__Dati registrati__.
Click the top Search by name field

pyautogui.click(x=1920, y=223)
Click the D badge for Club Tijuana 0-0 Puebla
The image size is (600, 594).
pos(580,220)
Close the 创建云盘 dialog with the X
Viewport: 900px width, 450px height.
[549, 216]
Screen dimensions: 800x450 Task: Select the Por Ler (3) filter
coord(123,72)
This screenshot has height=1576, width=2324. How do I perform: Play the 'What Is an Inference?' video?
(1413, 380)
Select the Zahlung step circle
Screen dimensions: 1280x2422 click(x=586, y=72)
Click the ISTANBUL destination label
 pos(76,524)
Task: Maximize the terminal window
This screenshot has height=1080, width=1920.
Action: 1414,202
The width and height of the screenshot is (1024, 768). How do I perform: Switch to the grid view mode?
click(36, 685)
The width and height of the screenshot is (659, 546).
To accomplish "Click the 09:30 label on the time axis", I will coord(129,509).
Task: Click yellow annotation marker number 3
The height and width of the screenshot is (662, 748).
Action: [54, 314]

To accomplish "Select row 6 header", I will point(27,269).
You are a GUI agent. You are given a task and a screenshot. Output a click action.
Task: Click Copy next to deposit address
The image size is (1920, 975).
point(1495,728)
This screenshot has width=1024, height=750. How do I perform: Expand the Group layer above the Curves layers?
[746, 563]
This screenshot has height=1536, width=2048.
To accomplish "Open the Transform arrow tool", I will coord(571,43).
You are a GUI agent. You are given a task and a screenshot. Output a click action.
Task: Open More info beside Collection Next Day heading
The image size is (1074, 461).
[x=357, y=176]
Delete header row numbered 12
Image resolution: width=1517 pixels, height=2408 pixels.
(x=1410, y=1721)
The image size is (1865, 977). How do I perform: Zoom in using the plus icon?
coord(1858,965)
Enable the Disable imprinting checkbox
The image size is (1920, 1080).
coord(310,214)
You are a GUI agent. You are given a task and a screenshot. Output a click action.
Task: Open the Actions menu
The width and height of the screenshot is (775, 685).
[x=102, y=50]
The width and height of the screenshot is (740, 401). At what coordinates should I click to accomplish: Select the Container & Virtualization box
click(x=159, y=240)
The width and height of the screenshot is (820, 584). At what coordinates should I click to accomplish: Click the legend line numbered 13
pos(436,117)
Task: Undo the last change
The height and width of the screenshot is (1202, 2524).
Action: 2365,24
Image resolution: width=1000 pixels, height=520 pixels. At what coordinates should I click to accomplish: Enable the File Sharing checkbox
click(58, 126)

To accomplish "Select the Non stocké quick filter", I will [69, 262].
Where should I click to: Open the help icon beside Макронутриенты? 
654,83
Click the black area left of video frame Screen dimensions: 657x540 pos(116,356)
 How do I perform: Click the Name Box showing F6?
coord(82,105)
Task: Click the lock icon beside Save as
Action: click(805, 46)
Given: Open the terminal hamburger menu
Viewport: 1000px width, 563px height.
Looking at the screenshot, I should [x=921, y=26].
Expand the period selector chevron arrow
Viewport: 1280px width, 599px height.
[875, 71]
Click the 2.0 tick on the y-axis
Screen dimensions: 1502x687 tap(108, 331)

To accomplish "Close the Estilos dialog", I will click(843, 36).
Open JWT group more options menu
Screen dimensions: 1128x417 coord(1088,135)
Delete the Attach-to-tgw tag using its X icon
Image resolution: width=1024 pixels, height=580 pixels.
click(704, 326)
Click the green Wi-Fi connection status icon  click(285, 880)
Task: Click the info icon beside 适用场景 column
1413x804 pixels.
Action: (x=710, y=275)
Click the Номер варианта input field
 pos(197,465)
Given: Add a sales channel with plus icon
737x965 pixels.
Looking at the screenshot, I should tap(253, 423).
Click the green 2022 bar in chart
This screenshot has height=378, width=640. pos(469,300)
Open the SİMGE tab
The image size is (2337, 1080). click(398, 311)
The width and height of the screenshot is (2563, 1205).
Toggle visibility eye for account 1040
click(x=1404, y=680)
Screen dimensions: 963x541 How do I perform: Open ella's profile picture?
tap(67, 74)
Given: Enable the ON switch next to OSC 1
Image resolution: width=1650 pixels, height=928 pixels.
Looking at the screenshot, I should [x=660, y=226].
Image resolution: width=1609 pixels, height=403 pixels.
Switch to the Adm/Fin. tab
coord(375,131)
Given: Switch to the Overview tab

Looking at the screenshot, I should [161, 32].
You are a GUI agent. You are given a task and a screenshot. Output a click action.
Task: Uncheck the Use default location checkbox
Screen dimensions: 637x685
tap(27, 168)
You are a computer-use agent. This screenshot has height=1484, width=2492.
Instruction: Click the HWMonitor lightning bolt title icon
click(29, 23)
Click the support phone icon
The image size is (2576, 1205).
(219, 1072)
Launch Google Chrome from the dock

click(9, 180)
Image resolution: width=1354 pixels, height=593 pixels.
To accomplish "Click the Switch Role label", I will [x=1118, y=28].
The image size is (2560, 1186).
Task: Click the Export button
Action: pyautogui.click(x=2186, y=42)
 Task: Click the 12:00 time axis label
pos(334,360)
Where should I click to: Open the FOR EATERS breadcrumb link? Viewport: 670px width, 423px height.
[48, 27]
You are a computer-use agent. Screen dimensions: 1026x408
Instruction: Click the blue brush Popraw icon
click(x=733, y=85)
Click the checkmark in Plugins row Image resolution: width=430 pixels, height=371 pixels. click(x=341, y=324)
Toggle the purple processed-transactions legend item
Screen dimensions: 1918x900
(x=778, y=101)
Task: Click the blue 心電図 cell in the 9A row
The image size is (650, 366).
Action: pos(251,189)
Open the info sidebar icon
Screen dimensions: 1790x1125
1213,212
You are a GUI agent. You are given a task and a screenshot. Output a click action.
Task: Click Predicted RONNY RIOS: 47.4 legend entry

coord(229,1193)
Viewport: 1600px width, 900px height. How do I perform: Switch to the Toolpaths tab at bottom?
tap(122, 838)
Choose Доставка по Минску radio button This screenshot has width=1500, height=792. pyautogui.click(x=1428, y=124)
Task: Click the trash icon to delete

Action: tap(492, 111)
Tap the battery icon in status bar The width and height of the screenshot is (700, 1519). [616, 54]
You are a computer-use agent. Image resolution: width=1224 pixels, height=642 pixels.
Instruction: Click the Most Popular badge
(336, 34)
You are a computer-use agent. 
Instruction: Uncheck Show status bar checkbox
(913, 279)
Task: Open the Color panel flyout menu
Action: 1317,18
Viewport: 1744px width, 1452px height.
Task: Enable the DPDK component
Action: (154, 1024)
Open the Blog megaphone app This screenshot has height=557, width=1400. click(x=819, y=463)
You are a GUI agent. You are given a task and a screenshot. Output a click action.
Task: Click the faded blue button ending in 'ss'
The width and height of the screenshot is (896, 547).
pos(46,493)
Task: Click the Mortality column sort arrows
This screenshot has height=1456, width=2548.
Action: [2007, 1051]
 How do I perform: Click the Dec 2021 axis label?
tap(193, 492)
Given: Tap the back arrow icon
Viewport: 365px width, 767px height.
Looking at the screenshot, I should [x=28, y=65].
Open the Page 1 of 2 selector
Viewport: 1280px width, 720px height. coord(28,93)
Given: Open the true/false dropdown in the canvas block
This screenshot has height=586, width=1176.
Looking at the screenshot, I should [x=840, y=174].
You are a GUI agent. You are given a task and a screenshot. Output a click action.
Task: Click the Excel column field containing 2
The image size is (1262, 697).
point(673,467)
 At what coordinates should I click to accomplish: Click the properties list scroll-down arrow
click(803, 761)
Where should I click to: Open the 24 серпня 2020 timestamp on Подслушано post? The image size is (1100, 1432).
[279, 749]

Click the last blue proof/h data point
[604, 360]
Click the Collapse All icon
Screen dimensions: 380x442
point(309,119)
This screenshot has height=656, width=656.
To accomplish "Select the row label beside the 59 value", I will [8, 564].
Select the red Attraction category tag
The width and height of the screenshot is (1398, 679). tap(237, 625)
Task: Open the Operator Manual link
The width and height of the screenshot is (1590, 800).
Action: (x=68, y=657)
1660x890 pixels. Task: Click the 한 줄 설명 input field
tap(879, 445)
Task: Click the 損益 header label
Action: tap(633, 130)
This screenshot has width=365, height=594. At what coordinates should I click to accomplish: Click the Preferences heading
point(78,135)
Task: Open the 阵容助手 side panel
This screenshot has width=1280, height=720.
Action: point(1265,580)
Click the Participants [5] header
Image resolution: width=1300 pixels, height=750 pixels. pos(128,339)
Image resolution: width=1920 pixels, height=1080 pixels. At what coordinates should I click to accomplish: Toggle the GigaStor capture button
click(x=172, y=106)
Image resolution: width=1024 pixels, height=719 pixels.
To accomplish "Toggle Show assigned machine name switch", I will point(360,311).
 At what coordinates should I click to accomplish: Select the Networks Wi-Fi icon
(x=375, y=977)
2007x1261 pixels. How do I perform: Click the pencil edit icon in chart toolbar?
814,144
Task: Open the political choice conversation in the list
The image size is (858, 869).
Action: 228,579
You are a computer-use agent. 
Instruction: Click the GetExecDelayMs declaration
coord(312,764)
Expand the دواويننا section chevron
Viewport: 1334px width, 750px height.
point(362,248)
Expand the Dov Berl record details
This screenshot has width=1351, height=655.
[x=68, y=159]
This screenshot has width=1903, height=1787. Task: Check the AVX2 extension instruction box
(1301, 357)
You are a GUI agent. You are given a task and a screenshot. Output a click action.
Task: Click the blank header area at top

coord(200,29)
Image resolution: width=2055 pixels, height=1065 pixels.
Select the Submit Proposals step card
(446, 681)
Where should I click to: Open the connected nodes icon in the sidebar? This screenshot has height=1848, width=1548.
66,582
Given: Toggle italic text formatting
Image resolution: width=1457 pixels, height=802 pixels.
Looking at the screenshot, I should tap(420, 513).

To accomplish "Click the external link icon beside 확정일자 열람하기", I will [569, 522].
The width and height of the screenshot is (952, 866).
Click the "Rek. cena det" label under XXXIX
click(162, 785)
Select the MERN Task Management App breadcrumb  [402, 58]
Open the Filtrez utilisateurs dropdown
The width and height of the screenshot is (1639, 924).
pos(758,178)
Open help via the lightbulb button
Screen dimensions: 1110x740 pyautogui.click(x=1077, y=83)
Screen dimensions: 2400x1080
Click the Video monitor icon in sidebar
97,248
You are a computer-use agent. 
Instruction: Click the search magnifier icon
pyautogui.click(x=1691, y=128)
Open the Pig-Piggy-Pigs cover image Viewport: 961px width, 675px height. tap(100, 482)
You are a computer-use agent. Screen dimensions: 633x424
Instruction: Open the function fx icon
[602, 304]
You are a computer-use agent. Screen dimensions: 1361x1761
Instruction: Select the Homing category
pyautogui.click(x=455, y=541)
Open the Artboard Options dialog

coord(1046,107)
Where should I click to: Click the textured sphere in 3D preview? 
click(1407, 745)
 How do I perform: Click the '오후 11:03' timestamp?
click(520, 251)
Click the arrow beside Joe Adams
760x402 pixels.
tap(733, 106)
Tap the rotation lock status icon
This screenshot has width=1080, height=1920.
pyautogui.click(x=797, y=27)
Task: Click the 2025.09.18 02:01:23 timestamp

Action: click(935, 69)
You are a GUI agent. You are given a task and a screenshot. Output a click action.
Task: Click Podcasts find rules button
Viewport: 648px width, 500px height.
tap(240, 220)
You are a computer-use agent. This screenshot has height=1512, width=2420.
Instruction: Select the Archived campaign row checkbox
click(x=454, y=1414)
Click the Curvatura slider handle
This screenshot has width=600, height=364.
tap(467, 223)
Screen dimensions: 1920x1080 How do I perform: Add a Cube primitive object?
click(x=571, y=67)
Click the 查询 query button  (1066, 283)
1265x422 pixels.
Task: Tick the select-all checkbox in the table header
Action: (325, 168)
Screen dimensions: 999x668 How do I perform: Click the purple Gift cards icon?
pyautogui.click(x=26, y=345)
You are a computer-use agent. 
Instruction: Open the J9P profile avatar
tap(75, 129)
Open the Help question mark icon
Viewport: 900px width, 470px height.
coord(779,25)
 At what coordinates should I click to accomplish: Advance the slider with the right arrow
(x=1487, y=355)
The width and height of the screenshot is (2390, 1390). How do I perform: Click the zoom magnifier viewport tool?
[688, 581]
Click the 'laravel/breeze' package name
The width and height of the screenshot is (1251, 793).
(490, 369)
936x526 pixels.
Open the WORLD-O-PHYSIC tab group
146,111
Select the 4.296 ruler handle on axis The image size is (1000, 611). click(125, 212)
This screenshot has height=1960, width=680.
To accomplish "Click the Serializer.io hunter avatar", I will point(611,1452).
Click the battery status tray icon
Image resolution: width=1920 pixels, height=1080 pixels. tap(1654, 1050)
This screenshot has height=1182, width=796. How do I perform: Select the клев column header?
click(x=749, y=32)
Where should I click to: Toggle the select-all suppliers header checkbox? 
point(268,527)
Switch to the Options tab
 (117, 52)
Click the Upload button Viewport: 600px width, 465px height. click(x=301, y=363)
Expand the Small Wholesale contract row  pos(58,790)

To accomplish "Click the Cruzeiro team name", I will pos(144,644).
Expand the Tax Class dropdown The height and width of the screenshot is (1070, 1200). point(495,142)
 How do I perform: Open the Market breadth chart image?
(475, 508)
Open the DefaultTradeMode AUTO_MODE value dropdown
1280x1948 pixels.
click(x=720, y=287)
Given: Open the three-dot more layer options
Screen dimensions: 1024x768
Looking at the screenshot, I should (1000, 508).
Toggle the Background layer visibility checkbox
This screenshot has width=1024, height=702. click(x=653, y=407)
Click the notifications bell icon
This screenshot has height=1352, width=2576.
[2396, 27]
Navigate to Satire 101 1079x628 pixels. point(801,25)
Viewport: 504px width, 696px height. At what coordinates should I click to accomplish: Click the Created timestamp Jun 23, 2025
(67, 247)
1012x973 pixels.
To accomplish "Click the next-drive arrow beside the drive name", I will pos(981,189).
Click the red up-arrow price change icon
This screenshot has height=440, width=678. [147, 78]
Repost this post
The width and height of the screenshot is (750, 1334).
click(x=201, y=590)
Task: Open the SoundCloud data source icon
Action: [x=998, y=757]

__Compito scritto__.
Converti in una lista JSON di stringhe le righe dei dati comprese tra quella che contiene "1660x890 pixels. Task: Click" e quella che contiene "click(x=172, y=106)", estremi inclusi. Scrivi una stringa per ogni riga e tralascia le righe vuote.

__Soluzione svolta__.
[
  "1660x890 pixels. Task: Click the 한 줄 설명 input field",
  "tap(879, 445)",
  "Task: Click the 損益 header label",
  "Action: tap(633, 130)",
  "This screenshot has width=365, height=594. At what coordinates should I click to accomplish: Click the Preferences heading",
  "point(78,135)",
  "Task: Open the 阵容助手 side panel",
  "This screenshot has width=1280, height=720.",
  "Action: point(1265,580)",
  "Click the Participants [5] header",
  "Image resolution: width=1300 pixels, height=750 pixels. pos(128,339)",
  "Image resolution: width=1920 pixels, height=1080 pixels. At what coordinates should I click to accomplish: Toggle the GigaStor capture button",
  "click(x=172, y=106)"
]